📊 Evaluate
LLM-as-judge
Rubrics, calibration, and the bias traps.
Scaling judgement
For most agent outputs, deterministic rules (exact match, regex, JSON schema validation) do not capture what "good" looks like. You need judgement at scale — and the most practical way to get it is LLM-as-judge.
An LLM-as-judge grader takes: the input, the agent's output, optional ground truth or a rubric, and produces a score and reasoning. Calibrated well, it reaches 80–90% agreement with human experts on subjective criteria, at a fraction of the cost.
Rubric design
A good rubric is:
- Specific. Not "Is this a good answer?" but "Does the answer (a) cite a source, (b) answer the user's question, (c) stay under 200 words?"
- Comparable. Each criterion is scored on the same scale — typically 1–5 or pass/fail.
- Calibrated. Before using it at scale, grade 20 cases by hand, then have the LLM grade the same 20. Agreement should be above 80%; if not, the rubric is ambiguous.
You are grading a customer-support reply against these four criteria.
For each, score 1 (fail) to 5 (excellent), and briefly justify.

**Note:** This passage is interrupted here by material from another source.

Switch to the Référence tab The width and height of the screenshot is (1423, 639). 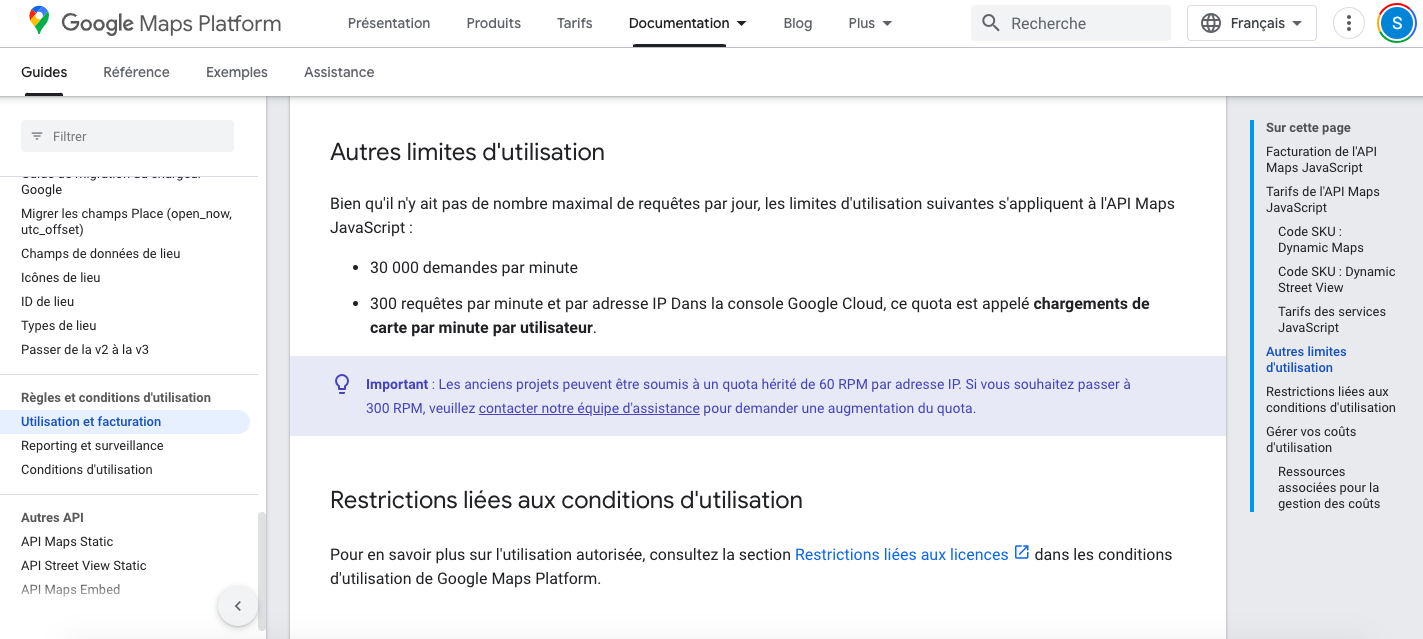[x=136, y=72]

1. Accuracy — are the facts correct?
2. Helpfulness — does it address the user's actual question?
3. Tone — is it professional, empathetic, on-brand?
4. Scope — did it avoid promising things outside the agent's authority?
Return JSON: { "scores": {...}, "reasoning": "..." }
Pairwise vs absolute scoring
Two patterns:
- Absolute — "grade this output against this rubric". Simple, but prone to grade inflation and inter-rater drift.
- Pairwise — "which of these two outputs better satisfies the rubric?". More reliable for subjective criteria; doubles the cost because each case generates two outputs.
For launch decisions, pairwise is worth the extra spend. For day-to-day CI, absolute is usually fine.
The bias traps
LLM-judges are known to have systematic biases. You should test for these explicitly before trusting a judge:
- Position bias — the judge prefers the first (or last) option in a pairwise comparison. Mitigate: randomise order; run each pair twice with swapped positions.
- Length bias — the judge prefers longer answers, even when shorter is better. Mitigate: explicit rubric criterion for conciseness; length-controlled pairs.
- Verbosity bias — the judge prefers outputs that sound confident. Mitigate: ask the judge to reason before scoring; calibrate against humans.
- Self-preference — a judge tends to prefer outputs from the same model family. Mitigate: use a different model provider as judge than as agent.
What a good LLM-judge pipeline looks like
- Run the agent on the test set.
- Run the judge on each output, with the rubric.
- Sample 5–10% for human review each week.
- Re-calibrate the rubric when judge-vs-human agreement drops.